Hats; shirts; shirts and short-sleeved shirts; sweatshirts; T-shirts; athletic shirts; graphic Tshirts; Henley shirts; hooded sweatshirts; hooded sweat shirts; knit shirts; long-sleeved shirts; open-necked shirts; polo shirts; short-sleeve shirts; short-sleeved shirts; short-sleeved or long-sleeved T-shirts; sleep shirts; sport shirts; sports shirts; sweat shirts; tee-shirts; wearable garments and clothing, namely, shirts; woven shirts. FIRST USE: 20151214. FIRST USE IN COMMERCE: 20151214.

 

Bottled drinking water. FIRST USE: 20151214. FIRST USE IN COMMERCE: 20151214.

 

 

 

 
Page 1 of 1
 
 

  

SCHEDULE “B”

 

OPTIONAL SERVICES

 

The following Optional Services may be requested from time to time by Licensee.

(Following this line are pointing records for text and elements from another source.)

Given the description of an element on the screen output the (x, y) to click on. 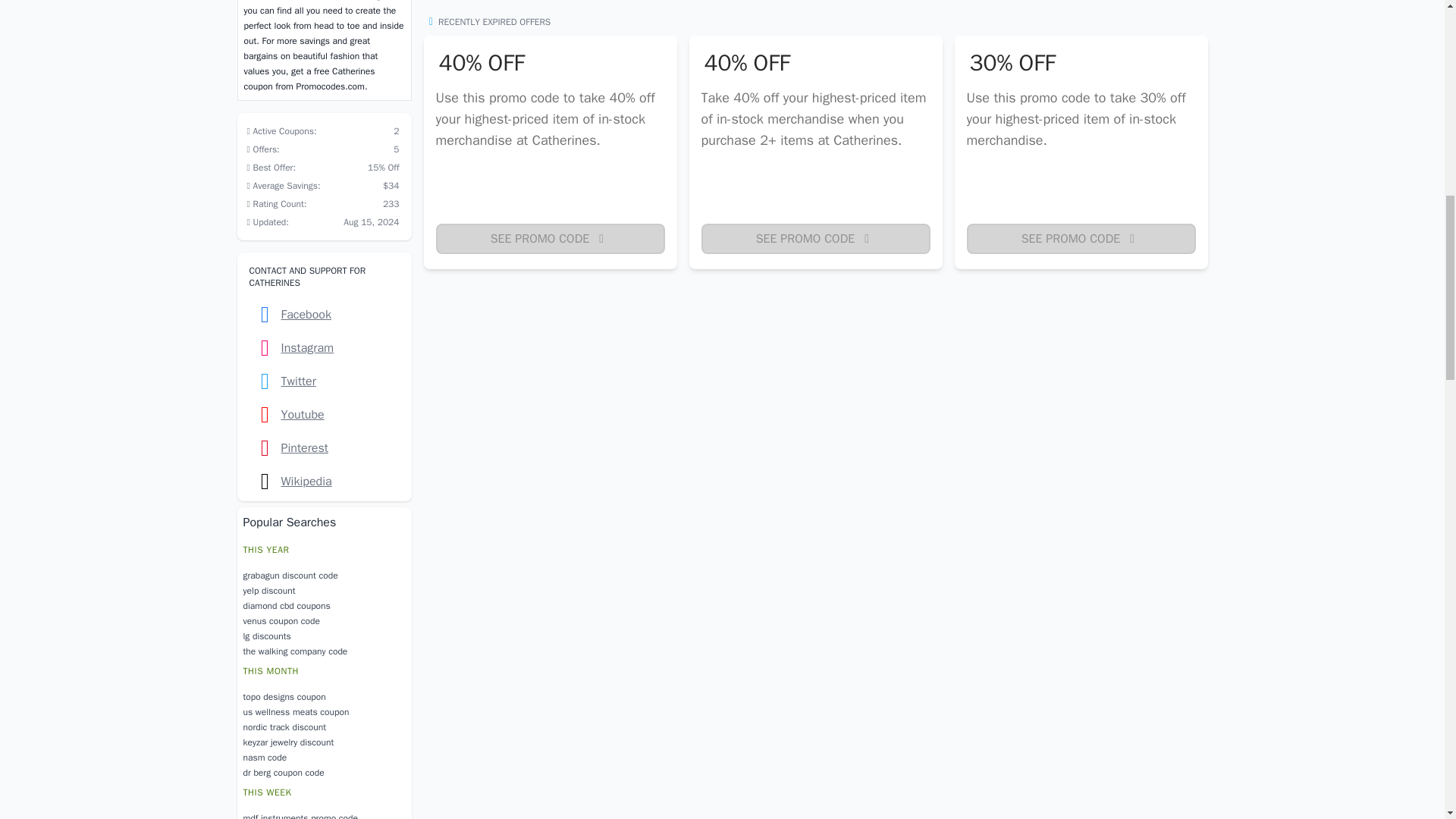
nasm code (323, 757)
keyzar jewelry discount (323, 742)
nordic track discount (323, 726)
lg discounts (323, 635)
Youtube (323, 414)
Catherines official facebook page (323, 314)
topo designs coupon (323, 696)
us wellness meats coupon (323, 711)
grabagun discount code (323, 575)
venus coupon code (323, 620)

These Optional Services will result in additional charges and fees as set forth pursuant to separate agreements.

 

(a)Licensee due diligence related services;

 

 

(b)Accounting review and audit services

 

 

(c)Access to ShowGrow legal resources;

 

 

(d)Access to ShowGrow internal Human Resources department (i.e. payroll, employee benefits, etc.);

 

 

(e)Access to ShowGrow compliance team and resources;

 

 

(f)Startup consultation for new facilities;

 

 

(g)Ongoing training services (operations, sales, marketing, etc.);

 

 

(h)Logistics services;

 

 

(i)Security services;

 

 

(j)Real estate services; and

 

 

(k)New product development services.

 

 
Page 1 of 1
 
 

 

SCHEDULE “C”

 

OPERATIONAL IP

 

The Operational IP License shall be perpetual and covers the following intellectual property of GLDH, Airport and Licensor that has been utilized in connection with the business being carried out at the LB Facility prior to the execution of this Agreement and the expiration or termination of the Term License:

 

1. Any customer data not transferred to Licensee in the Asset Purchase Agreement, including but not limited to customer relationships, prospective customer relationships, sales records, and any similar data or information;

 

2. Any sales data, not transferred to Licensee in the Asset Purchase Agreement, including but not limited to customer and vendor data;

 

3. Customer outreach programs and intake procedures;

 

4. Exiting marketing, advertising and sales lists/databases;

 

5. General operational data;

 

6. Standard operating procedures;

 

7. Policies, memorandum’s and procedure manuals;

 

8. Any POS System data not transferred in the Asset Purchase Agreement; and

 

9. All technical information, knowhow, in whatever form, and all other materials, processes, and other confidential information used in connection with business operations.